WRITTEN INSTRUCTION | Gather every line of the entries below that contains the string "link", treating uppercase and lowercase as distinct.

EXCERPTED RECORDS |
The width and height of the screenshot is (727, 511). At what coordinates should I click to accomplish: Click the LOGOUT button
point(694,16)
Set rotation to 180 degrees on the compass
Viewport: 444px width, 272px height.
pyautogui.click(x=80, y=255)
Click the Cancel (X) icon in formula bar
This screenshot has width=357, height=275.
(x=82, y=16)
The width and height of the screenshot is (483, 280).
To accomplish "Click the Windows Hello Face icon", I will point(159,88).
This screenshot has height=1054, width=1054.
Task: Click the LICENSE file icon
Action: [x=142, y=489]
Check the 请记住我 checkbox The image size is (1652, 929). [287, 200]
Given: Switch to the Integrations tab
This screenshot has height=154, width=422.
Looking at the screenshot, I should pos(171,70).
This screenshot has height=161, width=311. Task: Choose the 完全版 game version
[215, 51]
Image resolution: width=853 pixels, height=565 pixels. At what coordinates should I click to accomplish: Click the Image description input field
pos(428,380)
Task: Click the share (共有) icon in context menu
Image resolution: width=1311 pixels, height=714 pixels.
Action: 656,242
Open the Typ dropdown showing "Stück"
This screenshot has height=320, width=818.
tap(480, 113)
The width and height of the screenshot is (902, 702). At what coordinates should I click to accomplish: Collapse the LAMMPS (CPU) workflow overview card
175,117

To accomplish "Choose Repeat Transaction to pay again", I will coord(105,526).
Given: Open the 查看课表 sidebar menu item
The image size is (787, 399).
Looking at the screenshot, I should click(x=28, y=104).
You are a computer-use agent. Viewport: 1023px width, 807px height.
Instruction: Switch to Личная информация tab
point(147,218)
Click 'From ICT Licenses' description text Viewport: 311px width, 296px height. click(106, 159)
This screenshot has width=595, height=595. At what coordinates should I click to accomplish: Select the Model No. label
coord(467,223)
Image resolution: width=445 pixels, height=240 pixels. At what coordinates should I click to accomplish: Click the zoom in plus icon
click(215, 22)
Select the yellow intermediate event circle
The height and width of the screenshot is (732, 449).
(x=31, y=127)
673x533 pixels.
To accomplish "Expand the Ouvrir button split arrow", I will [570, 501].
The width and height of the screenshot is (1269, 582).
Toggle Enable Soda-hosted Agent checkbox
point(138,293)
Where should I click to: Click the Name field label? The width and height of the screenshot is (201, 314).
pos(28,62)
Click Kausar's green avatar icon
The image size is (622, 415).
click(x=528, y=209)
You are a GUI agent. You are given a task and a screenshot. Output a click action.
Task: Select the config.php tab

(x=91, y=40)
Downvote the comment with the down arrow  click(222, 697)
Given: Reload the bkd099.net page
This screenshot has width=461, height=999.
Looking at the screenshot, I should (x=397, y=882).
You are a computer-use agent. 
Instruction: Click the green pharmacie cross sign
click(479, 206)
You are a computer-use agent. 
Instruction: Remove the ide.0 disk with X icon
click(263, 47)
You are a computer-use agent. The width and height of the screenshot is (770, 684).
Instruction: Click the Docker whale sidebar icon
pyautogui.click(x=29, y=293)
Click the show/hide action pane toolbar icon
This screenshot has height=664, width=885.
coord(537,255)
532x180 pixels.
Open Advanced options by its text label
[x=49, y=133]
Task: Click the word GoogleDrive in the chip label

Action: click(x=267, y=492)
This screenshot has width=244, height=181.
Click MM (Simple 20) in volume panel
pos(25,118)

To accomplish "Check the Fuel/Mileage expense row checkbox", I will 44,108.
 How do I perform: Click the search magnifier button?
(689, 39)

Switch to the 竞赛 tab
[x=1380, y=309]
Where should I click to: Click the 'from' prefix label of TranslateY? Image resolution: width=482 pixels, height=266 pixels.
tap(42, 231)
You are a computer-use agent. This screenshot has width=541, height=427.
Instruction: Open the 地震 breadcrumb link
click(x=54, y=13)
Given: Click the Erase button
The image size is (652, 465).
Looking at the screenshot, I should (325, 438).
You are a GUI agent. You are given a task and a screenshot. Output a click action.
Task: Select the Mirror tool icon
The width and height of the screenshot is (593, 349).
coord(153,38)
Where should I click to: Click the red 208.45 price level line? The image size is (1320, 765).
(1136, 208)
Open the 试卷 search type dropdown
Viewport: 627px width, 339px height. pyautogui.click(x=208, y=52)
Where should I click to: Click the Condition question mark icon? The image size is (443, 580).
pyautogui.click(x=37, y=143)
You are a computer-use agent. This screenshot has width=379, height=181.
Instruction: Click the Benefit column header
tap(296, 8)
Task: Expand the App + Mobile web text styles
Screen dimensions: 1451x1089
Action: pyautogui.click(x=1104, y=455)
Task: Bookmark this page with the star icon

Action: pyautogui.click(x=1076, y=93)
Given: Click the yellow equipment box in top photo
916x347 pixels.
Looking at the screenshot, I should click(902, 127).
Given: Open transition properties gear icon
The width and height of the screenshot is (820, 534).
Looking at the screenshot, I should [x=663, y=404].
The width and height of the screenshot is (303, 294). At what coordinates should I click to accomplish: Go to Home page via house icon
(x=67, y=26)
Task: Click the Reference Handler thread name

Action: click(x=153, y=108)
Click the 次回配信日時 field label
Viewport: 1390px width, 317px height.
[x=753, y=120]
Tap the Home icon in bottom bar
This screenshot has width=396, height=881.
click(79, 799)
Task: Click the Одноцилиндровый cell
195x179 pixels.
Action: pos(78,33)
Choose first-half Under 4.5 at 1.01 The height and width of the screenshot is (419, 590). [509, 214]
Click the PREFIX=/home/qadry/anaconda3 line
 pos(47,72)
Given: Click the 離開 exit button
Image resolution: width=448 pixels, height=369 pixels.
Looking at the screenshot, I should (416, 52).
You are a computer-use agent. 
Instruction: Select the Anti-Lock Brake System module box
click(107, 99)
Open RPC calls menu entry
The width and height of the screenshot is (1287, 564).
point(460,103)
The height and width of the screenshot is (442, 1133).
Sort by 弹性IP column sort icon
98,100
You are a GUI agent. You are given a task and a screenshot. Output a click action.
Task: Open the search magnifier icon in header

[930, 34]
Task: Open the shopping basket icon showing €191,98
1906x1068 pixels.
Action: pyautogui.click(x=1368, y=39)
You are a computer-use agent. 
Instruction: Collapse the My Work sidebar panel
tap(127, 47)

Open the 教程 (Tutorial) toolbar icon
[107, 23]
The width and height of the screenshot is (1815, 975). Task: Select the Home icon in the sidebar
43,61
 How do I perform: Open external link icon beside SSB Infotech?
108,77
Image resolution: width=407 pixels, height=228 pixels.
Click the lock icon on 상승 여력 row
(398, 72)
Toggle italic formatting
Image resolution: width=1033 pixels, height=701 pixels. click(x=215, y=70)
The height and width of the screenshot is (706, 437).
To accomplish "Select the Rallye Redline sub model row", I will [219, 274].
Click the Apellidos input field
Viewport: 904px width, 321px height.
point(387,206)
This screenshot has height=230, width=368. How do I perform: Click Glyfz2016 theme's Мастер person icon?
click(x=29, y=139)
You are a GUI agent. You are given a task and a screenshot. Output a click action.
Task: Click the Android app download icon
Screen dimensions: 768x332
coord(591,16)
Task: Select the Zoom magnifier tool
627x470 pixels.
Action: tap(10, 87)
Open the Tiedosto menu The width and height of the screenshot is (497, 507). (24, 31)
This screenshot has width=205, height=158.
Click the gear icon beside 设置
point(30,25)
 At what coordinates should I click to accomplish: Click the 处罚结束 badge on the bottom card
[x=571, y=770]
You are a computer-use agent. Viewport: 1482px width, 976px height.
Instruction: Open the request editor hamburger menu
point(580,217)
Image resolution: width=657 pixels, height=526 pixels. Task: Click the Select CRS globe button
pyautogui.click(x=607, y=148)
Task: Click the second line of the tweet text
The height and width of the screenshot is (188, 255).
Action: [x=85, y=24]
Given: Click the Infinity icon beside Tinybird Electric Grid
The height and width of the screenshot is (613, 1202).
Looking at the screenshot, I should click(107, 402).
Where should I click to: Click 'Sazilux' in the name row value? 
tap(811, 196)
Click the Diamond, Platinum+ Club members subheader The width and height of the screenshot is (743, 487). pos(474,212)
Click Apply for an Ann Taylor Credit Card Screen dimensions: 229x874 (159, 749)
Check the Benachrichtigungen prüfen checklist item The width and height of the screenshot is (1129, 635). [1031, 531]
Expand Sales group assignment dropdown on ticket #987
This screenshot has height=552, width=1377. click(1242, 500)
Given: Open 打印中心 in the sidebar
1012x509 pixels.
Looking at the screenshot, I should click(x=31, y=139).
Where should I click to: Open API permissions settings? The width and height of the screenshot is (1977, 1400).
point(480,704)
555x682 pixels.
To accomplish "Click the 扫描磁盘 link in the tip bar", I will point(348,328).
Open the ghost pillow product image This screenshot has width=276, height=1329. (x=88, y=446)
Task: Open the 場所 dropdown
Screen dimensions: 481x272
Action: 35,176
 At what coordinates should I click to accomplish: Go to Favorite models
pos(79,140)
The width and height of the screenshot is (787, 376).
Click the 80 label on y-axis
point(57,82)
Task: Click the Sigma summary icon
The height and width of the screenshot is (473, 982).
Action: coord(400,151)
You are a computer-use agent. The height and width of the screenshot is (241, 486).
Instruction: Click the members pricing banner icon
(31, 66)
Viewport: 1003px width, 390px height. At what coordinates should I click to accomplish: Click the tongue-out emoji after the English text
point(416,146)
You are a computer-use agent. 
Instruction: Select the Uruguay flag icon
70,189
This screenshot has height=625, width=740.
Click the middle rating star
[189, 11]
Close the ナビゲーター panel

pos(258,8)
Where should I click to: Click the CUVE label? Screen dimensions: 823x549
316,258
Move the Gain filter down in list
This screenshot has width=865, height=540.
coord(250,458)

SOLUTION FOR THIS PROBLEM |
Instruction: Open the 地震 breadcrumb link
 How do I perform: Open external link icon beside SSB Infotech?
To accomplish "Click the 扫描磁盘 link in the tip bar", I will point(348,328).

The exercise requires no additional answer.